# YOUR TASK
What follows is a listing; restate all of it word for word.

________

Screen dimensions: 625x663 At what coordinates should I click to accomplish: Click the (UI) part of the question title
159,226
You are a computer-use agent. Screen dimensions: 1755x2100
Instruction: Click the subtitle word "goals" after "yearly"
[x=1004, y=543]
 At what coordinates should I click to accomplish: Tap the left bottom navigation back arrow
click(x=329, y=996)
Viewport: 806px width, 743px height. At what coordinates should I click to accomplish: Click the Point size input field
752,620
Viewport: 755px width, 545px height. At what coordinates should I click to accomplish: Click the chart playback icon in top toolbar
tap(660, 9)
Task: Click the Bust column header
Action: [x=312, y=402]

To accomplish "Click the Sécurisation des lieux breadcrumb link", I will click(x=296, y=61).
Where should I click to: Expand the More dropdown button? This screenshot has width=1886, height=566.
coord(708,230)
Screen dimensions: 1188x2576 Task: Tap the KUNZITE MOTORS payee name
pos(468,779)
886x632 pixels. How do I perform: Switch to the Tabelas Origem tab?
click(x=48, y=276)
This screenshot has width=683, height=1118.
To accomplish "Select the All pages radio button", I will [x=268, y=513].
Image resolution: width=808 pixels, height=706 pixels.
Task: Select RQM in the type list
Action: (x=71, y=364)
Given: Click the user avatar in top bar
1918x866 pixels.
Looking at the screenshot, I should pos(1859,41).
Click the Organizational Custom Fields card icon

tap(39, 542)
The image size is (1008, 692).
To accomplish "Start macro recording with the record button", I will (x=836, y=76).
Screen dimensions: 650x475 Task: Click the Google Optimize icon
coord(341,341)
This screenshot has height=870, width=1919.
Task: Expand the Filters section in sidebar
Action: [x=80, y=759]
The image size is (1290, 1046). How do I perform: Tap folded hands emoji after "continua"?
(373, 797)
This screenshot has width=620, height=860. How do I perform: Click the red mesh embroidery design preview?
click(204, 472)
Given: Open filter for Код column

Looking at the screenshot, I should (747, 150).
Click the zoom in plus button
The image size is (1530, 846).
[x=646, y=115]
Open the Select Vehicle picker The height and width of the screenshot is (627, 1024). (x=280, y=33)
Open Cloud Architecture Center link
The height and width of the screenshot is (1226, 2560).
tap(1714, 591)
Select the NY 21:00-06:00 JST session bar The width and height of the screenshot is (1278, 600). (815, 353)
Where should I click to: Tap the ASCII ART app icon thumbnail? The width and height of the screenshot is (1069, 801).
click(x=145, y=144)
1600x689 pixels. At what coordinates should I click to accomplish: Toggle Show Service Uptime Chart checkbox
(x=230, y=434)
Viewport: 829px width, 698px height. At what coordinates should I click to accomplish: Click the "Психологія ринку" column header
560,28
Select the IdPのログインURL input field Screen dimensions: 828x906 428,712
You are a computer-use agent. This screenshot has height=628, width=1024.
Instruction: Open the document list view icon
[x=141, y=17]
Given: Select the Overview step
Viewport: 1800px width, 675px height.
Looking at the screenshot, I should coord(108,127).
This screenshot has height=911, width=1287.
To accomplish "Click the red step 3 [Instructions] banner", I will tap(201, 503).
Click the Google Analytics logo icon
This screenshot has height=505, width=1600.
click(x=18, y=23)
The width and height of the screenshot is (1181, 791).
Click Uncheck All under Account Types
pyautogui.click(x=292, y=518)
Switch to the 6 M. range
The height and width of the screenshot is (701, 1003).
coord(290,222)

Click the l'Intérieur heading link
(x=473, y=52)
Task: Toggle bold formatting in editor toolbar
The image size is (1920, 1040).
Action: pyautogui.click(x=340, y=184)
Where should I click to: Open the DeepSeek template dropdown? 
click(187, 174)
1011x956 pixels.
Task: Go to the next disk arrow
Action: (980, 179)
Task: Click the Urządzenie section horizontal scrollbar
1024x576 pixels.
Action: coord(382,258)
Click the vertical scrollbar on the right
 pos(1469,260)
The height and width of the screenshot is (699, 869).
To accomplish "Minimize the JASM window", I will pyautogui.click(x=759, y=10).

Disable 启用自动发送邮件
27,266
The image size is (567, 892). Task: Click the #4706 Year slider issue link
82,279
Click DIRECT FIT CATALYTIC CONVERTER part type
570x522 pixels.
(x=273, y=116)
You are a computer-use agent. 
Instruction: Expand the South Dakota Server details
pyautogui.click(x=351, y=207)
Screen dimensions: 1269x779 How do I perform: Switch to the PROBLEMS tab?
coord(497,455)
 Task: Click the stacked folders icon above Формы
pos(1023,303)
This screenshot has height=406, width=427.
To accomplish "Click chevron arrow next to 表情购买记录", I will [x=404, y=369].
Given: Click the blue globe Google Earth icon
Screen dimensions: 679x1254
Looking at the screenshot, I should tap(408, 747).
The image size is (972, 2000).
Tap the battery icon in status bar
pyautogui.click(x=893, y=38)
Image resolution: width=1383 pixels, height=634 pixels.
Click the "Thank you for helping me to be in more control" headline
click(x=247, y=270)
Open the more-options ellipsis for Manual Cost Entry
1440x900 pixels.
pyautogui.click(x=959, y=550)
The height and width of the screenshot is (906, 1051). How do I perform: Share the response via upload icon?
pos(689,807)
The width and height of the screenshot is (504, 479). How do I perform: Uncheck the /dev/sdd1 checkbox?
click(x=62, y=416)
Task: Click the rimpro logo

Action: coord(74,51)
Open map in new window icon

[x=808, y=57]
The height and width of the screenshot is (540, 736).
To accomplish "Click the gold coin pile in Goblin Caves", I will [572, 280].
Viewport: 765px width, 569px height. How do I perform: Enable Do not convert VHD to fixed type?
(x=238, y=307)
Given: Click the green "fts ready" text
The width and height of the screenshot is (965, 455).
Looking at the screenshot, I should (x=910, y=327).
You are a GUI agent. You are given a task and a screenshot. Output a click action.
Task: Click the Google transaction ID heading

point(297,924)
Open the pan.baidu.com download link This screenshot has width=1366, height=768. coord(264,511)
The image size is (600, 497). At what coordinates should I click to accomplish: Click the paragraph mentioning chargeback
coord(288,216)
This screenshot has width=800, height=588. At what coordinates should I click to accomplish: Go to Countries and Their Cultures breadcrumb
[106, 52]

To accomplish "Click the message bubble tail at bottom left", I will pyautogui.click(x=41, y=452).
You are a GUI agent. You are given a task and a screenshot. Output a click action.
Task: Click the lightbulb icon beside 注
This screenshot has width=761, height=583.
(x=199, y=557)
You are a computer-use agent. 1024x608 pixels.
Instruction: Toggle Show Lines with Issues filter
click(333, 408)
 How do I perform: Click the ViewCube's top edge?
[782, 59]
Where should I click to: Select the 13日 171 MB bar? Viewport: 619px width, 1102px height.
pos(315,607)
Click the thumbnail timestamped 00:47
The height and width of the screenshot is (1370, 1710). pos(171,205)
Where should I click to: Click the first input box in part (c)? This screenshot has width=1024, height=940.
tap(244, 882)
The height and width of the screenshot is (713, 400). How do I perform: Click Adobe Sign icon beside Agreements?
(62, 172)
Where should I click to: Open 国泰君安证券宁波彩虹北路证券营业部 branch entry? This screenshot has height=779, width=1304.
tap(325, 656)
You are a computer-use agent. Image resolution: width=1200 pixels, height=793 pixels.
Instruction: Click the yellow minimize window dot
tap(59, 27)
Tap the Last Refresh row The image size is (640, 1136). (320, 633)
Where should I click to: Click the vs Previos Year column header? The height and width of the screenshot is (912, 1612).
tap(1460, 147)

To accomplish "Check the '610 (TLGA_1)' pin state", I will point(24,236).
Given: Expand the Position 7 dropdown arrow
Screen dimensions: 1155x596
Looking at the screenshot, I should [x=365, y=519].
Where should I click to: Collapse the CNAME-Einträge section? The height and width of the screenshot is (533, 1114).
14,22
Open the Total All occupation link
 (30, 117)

________

# OUTPUT FOR THIS EXERCISE
Screen dimensions: 625x663 At what coordinates should I click to accomplish: Click the (UI) part of the question title
159,226
You are a computer-use agent. Screen dimensions: 1755x2100
Instruction: Click the subtitle word "goals" after "yearly"
[x=1004, y=543]
 At what coordinates should I click to accomplish: Tap the left bottom navigation back arrow
click(x=329, y=996)
Viewport: 806px width, 743px height. At what coordinates should I click to accomplish: Click the Point size input field
752,620
Viewport: 755px width, 545px height. At what coordinates should I click to accomplish: Click the chart playback icon in top toolbar
tap(660, 9)
Task: Click the Bust column header
Action: [x=312, y=402]

To accomplish "Click the Sécurisation des lieux breadcrumb link", I will click(x=296, y=61).
Where should I click to: Expand the More dropdown button? This screenshot has width=1886, height=566.
coord(708,230)
Screen dimensions: 1188x2576 Task: Tap the KUNZITE MOTORS payee name
pos(468,779)
886x632 pixels. How do I perform: Switch to the Tabelas Origem tab?
click(x=48, y=276)
This screenshot has width=683, height=1118.
To accomplish "Select the All pages radio button", I will [x=268, y=513].
Image resolution: width=808 pixels, height=706 pixels.
Task: Select RQM in the type list
Action: (x=71, y=364)
Given: Click the user avatar in top bar
1918x866 pixels.
Looking at the screenshot, I should pos(1859,41).
Click the Organizational Custom Fields card icon

tap(39, 542)
The image size is (1008, 692).
To accomplish "Start macro recording with the record button", I will (x=836, y=76).
Screen dimensions: 650x475 Task: Click the Google Optimize icon
coord(341,341)
This screenshot has height=870, width=1919.
Task: Expand the Filters section in sidebar
Action: [x=80, y=759]
The image size is (1290, 1046). How do I perform: Tap folded hands emoji after "continua"?
(373, 797)
This screenshot has width=620, height=860. How do I perform: Click the red mesh embroidery design preview?
click(204, 472)
Given: Open filter for Код column

Looking at the screenshot, I should (747, 150).
Click the zoom in plus button
The image size is (1530, 846).
[x=646, y=115]
Open the Select Vehicle picker The height and width of the screenshot is (627, 1024). (x=280, y=33)
Open Cloud Architecture Center link
The height and width of the screenshot is (1226, 2560).
tap(1714, 591)
Select the NY 21:00-06:00 JST session bar The width and height of the screenshot is (1278, 600). (815, 353)
Where should I click to: Tap the ASCII ART app icon thumbnail? The width and height of the screenshot is (1069, 801).
click(x=145, y=144)
1600x689 pixels. At what coordinates should I click to accomplish: Toggle Show Service Uptime Chart checkbox
(x=230, y=434)
Viewport: 829px width, 698px height. At what coordinates should I click to accomplish: Click the "Психологія ринку" column header
560,28
Select the IdPのログインURL input field Screen dimensions: 828x906 428,712
You are a computer-use agent. This screenshot has height=628, width=1024.
Instruction: Open the document list view icon
[x=141, y=17]
Given: Select the Overview step
Viewport: 1800px width, 675px height.
Looking at the screenshot, I should coord(108,127).
This screenshot has height=911, width=1287.
To accomplish "Click the red step 3 [Instructions] banner", I will tap(201, 503).
Click the Google Analytics logo icon
This screenshot has height=505, width=1600.
click(x=18, y=23)
The width and height of the screenshot is (1181, 791).
Click Uncheck All under Account Types
pyautogui.click(x=292, y=518)
Switch to the 6 M. range
The height and width of the screenshot is (701, 1003).
coord(290,222)

Click the l'Intérieur heading link
(x=473, y=52)
Task: Toggle bold formatting in editor toolbar
The image size is (1920, 1040).
Action: pyautogui.click(x=340, y=184)
Where should I click to: Open the DeepSeek template dropdown? 
click(187, 174)
1011x956 pixels.
Task: Go to the next disk arrow
Action: (980, 179)
Task: Click the Urządzenie section horizontal scrollbar
1024x576 pixels.
Action: coord(382,258)
Click the vertical scrollbar on the right
 pos(1469,260)
The height and width of the screenshot is (699, 869).
To accomplish "Minimize the JASM window", I will pyautogui.click(x=759, y=10).

Disable 启用自动发送邮件
27,266
The image size is (567, 892). Task: Click the #4706 Year slider issue link
82,279
Click DIRECT FIT CATALYTIC CONVERTER part type
570x522 pixels.
(x=273, y=116)
You are a computer-use agent. 
Instruction: Expand the South Dakota Server details
pyautogui.click(x=351, y=207)
Screen dimensions: 1269x779 How do I perform: Switch to the PROBLEMS tab?
coord(497,455)
 Task: Click the stacked folders icon above Формы
pos(1023,303)
This screenshot has height=406, width=427.
To accomplish "Click chevron arrow next to 表情购买记录", I will [x=404, y=369].
Given: Click the blue globe Google Earth icon
Screen dimensions: 679x1254
Looking at the screenshot, I should tap(408, 747).
The image size is (972, 2000).
Tap the battery icon in status bar
pyautogui.click(x=893, y=38)
Image resolution: width=1383 pixels, height=634 pixels.
Click the "Thank you for helping me to be in more control" headline
click(x=247, y=270)
Open the more-options ellipsis for Manual Cost Entry
1440x900 pixels.
pyautogui.click(x=959, y=550)
The height and width of the screenshot is (906, 1051). How do I perform: Share the response via upload icon?
pos(689,807)
The width and height of the screenshot is (504, 479). How do I perform: Uncheck the /dev/sdd1 checkbox?
click(x=62, y=416)
Task: Click the rimpro logo

Action: coord(74,51)
Open map in new window icon

[x=808, y=57]
The height and width of the screenshot is (540, 736).
To accomplish "Click the gold coin pile in Goblin Caves", I will [572, 280].
Viewport: 765px width, 569px height. How do I perform: Enable Do not convert VHD to fixed type?
(x=238, y=307)
Given: Click the green "fts ready" text
The width and height of the screenshot is (965, 455).
Looking at the screenshot, I should (x=910, y=327).
You are a GUI agent. You are given a task and a screenshot. Output a click action.
Task: Click the Google transaction ID heading

point(297,924)
Open the pan.baidu.com download link This screenshot has width=1366, height=768. coord(264,511)
The image size is (600, 497). At what coordinates should I click to accomplish: Click the paragraph mentioning chargeback
coord(288,216)
This screenshot has width=800, height=588. At what coordinates should I click to accomplish: Go to Countries and Their Cultures breadcrumb
[106, 52]

To accomplish "Click the message bubble tail at bottom left", I will pyautogui.click(x=41, y=452).
You are a GUI agent. You are given a task and a screenshot. Output a click action.
Task: Click the lightbulb icon beside 注
This screenshot has width=761, height=583.
(x=199, y=557)
You are a computer-use agent. 1024x608 pixels.
Instruction: Toggle Show Lines with Issues filter
click(333, 408)
 How do I perform: Click the ViewCube's top edge?
[782, 59]
Where should I click to: Select the 13日 171 MB bar? Viewport: 619px width, 1102px height.
pos(315,607)
Click the thumbnail timestamped 00:47
The height and width of the screenshot is (1370, 1710). pos(171,205)
Where should I click to: Click the first input box in part (c)? This screenshot has width=1024, height=940.
tap(244, 882)
The height and width of the screenshot is (713, 400). How do I perform: Click Adobe Sign icon beside Agreements?
(62, 172)
Where should I click to: Open 国泰君安证券宁波彩虹北路证券营业部 branch entry? This screenshot has height=779, width=1304.
tap(325, 656)
You are a computer-use agent. Image resolution: width=1200 pixels, height=793 pixels.
Instruction: Click the yellow minimize window dot
tap(59, 27)
Tap the Last Refresh row The image size is (640, 1136). (320, 633)
Where should I click to: Click the vs Previos Year column header? The height and width of the screenshot is (912, 1612).
tap(1460, 147)

To accomplish "Check the '610 (TLGA_1)' pin state", I will point(24,236).
Given: Expand the Position 7 dropdown arrow
Screen dimensions: 1155x596
Looking at the screenshot, I should [x=365, y=519].
Where should I click to: Collapse the CNAME-Einträge section? The height and width of the screenshot is (533, 1114).
14,22
Open the Total All occupation link
 (30, 117)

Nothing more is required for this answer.